Les dépassements de coûts de la Place Bell ne sont pas reliés à des cas de fraudes, de ristournes aux amis du parti ou de protection offerte à fort prix par le crime organisé. Ils sont bêtement attribuables aux mensonges ou demi-vérités des élus de Laval impliqués dans le projet.

Quand le maire Vaillancourt m'a regardé droit dans les yeux le 14 février dernier pour m'assurer que la contribution de la ville s'élevait à 46 millions, il m'a menti en pleine face.

Il savait déjà que cette contribution serait de 74 millions. Le ministère des Affaires municipales le savait aussi. Ils savaient que les 32 millions venant du privé - 20 millions de Bell pour apposer son nom sur l'amphithéâtre et 12 millionsdu groupe evenko, la filiale spectacle du Canadien de Montréal - n'étaient pas comptabilisés dans «l'enveloppe fermée» de 120 millions liée à la construction de l'amphithéâtre.

Quand Alexandre Duplessis, maire actuel par intérim et dauphin de Gilles Vaillancourt, a répété il y a deux semaines que la Ville injectait 46 millions, il a menti lui aussi. M. Duplessis a poussé l'audace en avançant dans une entrevue à la Première Chaîne de Radio-Canada lundi que l'augmentation de 46 à 74 millions mise au jour par mes collègues de La Presse était attribuable à des modifications en cours de projet.

C'est faux!

Dès les premiers mots que j'ai écrits sur la Place Bell, le 26 janvier dernier, il était depuis longtemps acquis que la Place Bell comporterait un amphithéâtre de 10 000 places visant à attirer le club-école du Canadien et des spectacles d'envergure; une glace olympique ceinturée de 2500 sièges qui serait idéale pour établir le centre d'entraînement national de l'équipe canadienne de patinage de vitesse courte piste; une patinoire dite communautaire comptant 500 sièges.

Rien n'a changé depuis. Sauf l'adresse - la Place Bell est passée du côté ouest de l'autoroute 15 au côté est - et l'engagement de la Ville.

Dans l'état actuel des finances publiques, avec la perte de confiance et le cynisme à l'égard de la politique municipale - particulièrement à Laval avec les mille et une questions reliées à la gestion du maire Gilles Vaillancourt durant son règne sur l'île Jésus -, comment diable des élus ont-ils pu mettre en péril un projet de cette envergure en cachant la vérité comme ils l'ont fait?
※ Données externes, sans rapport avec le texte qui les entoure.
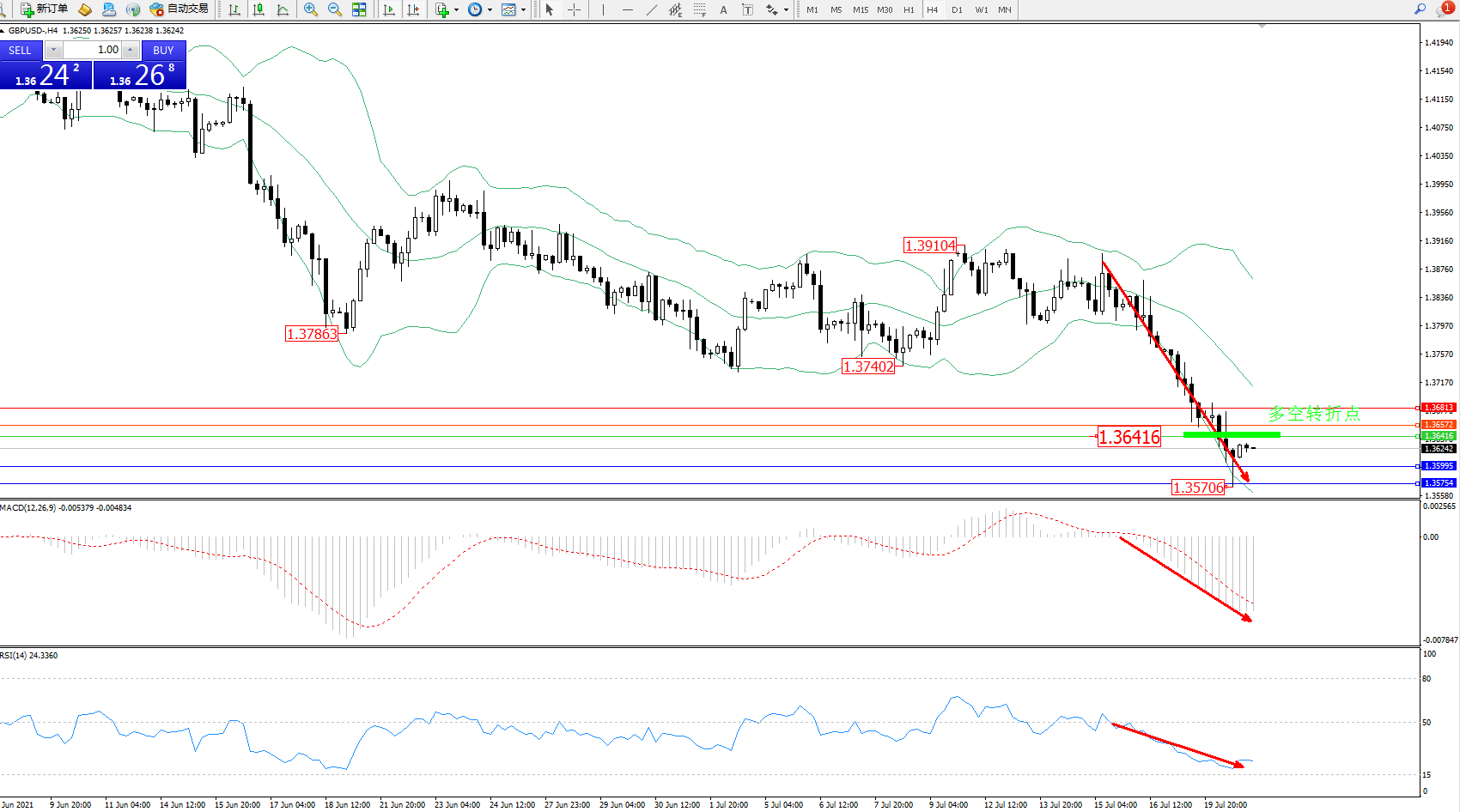Expand the indicators list dropdown arrow
1460x812 pixels.
pos(456,10)
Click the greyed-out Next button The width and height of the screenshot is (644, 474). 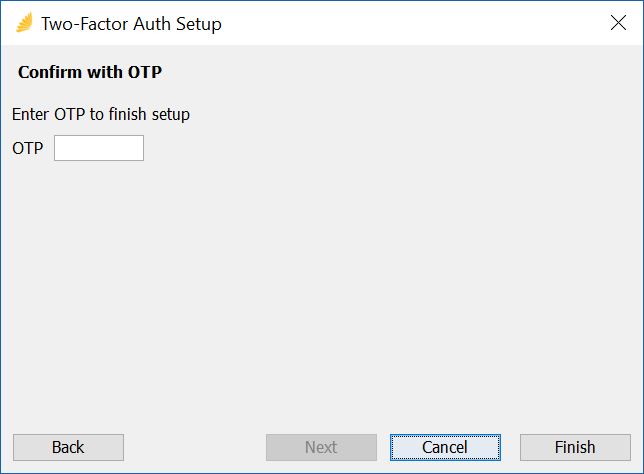321,447
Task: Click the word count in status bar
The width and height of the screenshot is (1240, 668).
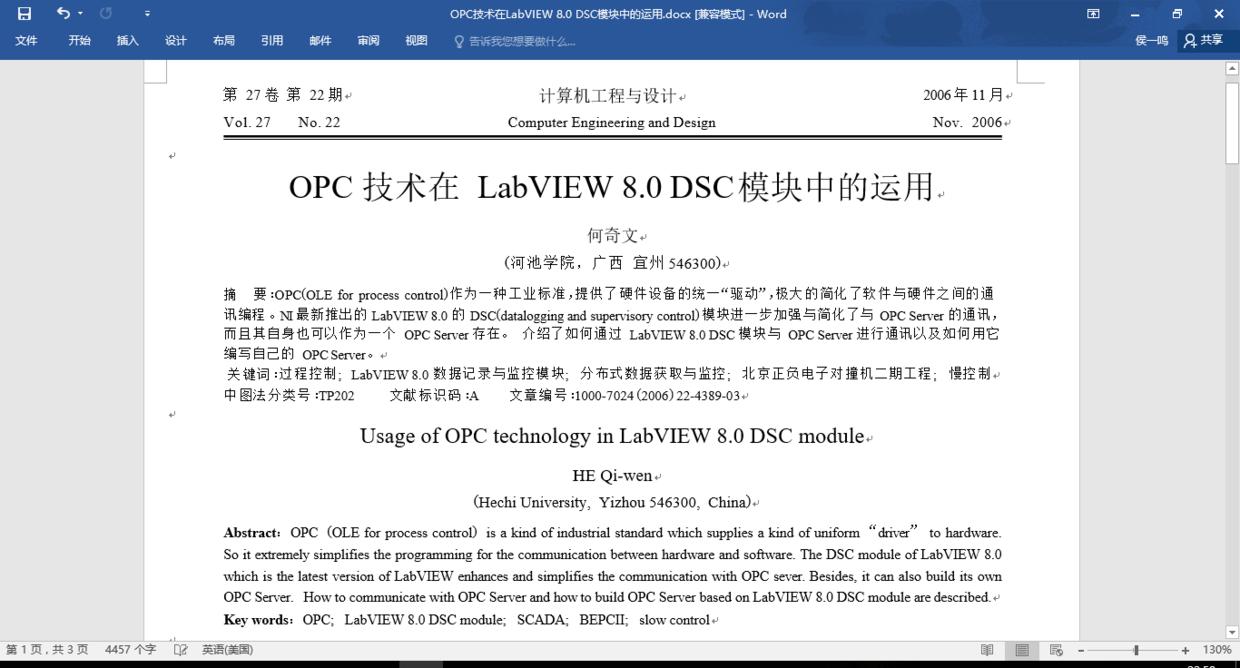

Pour s'assurer l'appui du public?

Si c'est le cas, c'était très mal joué.

Malgré le nouveau et réel calcul qui laisse les Lavallois avec une facture de 74 millions sur les bras, la Place Bell représente une bonne affaire.

L'ennui, et il est de taille, c'est qu'il aurait été bien plus facile de convaincre la population de la validité d'un projet de 152 millions plutôt que d'avoir à expliquer la gymnastique arithmétique qui l'a fait passer de 120 à 152 millions, avant même la première pelletée de terre.

Cette absence complète de transparence et de jugement de la part des élus donne aux sceptiques plus de munitions qu'ils n'en ont besoin pour mitrailler le projet.

Au risque de tomber sous leurs balles, oui la Place Bell est importante pour Laval et ses résidants qui en profiteront, qu'ils soient amateurs de sports ou de spectacles, et les 32 millions supplémentaires versés en deniers publics représentent, malgré le cafouillage politique, une bonne affaire.